-- Selected extract --
>>

Fly's killer feature (and why we are transitioning to it) is its cost-effectiveness and almost 'zero-devops' setup.

- Super cheap bandwidth ($2 per 100GB!)

- Free deploys (AppRunner charges for deploys)

- Free monitoring (versus expensive but comprehensive CloudWatch)

- Free orchestration

- Free anycast transit (expensive on aws)

- Cheaper, zero-touch, global/cross-region private-network across VMs in the same fly org (zero-muck: transit gateway, nat gateway, internet gateway, vpc private endpoints, iam policies...).

- Super cheap and fast disks ($0.15 per GB/disk!)

- Easier HA Postgres and HA Redis setups.

- GA's TCP proxy does not preserve source/client ip-ports (Fly can).

0xy|4 years ago

I really like Fly and would love to move some side project workloads to it, the only thing holding me back is the Postgres product which seems to be a little bit 'not ready for production'. I'm referring to point-in-time recovery and ease of backup restoration mostly.

The product looks too good to be true, and when you dig into a little deeper it seems like it isn't totally 100%.

<<

-- The tasks --
[1] Rewrite the comment about Fly from "- Free monitoring" up to and including "endpoints, iam policies...).", putting "scheduling" in place of "orchestration".
[2] Return the records from the line with "Click the registered" up to and including the line with "click(126, 17)", reproducing each line without any change.

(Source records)

>>

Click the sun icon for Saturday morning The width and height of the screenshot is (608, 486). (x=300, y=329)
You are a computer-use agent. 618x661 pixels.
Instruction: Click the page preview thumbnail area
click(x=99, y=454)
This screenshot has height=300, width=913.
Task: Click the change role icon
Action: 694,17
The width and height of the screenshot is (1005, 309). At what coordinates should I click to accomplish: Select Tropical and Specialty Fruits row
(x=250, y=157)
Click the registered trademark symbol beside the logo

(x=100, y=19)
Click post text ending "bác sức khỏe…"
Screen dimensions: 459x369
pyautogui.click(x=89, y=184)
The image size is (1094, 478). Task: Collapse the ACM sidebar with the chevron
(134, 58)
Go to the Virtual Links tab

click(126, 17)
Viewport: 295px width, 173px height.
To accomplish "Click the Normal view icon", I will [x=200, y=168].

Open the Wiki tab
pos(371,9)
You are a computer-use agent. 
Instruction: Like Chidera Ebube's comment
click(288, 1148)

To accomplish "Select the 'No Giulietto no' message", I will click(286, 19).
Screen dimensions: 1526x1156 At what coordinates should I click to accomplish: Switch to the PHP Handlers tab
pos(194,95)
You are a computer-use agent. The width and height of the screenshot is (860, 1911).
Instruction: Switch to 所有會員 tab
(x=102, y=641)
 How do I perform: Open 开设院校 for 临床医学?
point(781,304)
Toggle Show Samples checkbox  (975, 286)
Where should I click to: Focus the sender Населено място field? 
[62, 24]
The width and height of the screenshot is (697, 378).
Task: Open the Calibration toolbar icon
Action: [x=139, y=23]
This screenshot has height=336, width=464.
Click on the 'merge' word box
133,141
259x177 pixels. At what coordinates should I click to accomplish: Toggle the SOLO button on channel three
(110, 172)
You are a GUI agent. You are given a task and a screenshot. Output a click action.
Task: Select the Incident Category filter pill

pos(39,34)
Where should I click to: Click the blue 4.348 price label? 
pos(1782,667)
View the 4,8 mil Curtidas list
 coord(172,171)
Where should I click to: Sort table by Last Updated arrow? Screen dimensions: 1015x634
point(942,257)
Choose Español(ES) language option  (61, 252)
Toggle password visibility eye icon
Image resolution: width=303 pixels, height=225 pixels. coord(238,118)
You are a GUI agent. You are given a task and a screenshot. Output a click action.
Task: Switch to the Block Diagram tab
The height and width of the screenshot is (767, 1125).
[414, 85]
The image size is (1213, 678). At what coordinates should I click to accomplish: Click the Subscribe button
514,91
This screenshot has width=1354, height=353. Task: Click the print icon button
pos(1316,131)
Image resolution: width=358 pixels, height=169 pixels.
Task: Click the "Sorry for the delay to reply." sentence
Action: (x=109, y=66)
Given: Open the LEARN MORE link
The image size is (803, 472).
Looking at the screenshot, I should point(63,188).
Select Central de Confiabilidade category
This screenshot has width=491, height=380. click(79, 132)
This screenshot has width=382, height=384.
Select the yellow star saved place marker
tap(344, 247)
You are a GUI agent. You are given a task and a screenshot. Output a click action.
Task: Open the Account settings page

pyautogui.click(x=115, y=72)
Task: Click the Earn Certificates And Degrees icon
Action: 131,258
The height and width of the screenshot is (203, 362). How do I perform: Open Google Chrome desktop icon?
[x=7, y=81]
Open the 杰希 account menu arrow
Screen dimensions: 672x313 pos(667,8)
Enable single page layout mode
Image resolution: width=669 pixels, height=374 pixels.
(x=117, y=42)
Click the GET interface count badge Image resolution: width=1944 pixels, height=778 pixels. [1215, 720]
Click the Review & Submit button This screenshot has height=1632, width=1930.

<<

-- Solution set --
[1]
- Free monitoring (versus expensive but comprehensive CloudWatch)

- Free scheduling

- Free anycast transit (expensive on aws)

- Cheaper, zero-touch, global/cross-region private-network across VMs in the same fly org (zero-muck: transit gateway, nat gateway, internet gateway, vpc private endpoints, iam policies...).

[2]
Click the registered trademark symbol beside the logo

(x=100, y=19)
Click post text ending "bác sức khỏe…"
Screen dimensions: 459x369
pyautogui.click(x=89, y=184)
The image size is (1094, 478). Task: Collapse the ACM sidebar with the chevron
(134, 58)
Go to the Virtual Links tab

click(126, 17)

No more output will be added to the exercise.